The Baggs area was also a regular hideaway for Butch Cassidy and the Wild Bunch. In the center of town you'll find the Gaddis Mathews House, a favorite hangout of Butch and the boys. In those days, the log home served as a boarding house and Saturday night dance hall. Butch would show up on Saturday evenings with his harmonica (supposedly he was really good) and often entertain the guests. Some local residents still insist that Butch was in town on hunting trips with friends in 1929 and 1930, long after he was supposedly killed in Bolivia.

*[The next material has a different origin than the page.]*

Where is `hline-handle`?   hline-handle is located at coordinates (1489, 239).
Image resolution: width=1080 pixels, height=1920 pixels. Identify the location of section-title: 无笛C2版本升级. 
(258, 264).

Another noteworthy place in Baggs is the Bank Club Bar. Originally built as a bank, the property became a bar that is now listed on the National Register of Historic Places. Baggs is also known as the Gateway to the Red Desert, a land of wild horses, red-tailed hawks and large herds of pronghorns. The Red Desert is also the largest piece of unfenced land in the contiguous 48 states.

The town of Baggs is named in honor of George Baggs, a man who brought 2,000 head of cattle into the valley in 1873. Cattle were the economic mainstay of the valley until the fateful winter of 1886-7 when severe weather killed huge numbers of cattle all over Wyoming. After that, many cattle ranchers became sheep ranchers and the economics shifted a bit. Mining was a hit-and-miss proposition for many years with copper, gold, silver and uranium being the primary minerals mined. Then substantial oil reserves were found in 1954.

These days, the big mineral production effort is toward natural gas/coalbed methane extraction. This part of Carbon County is underlain with huge coal beds but they are down deep enough to not be economically feasible for mining at today's prices.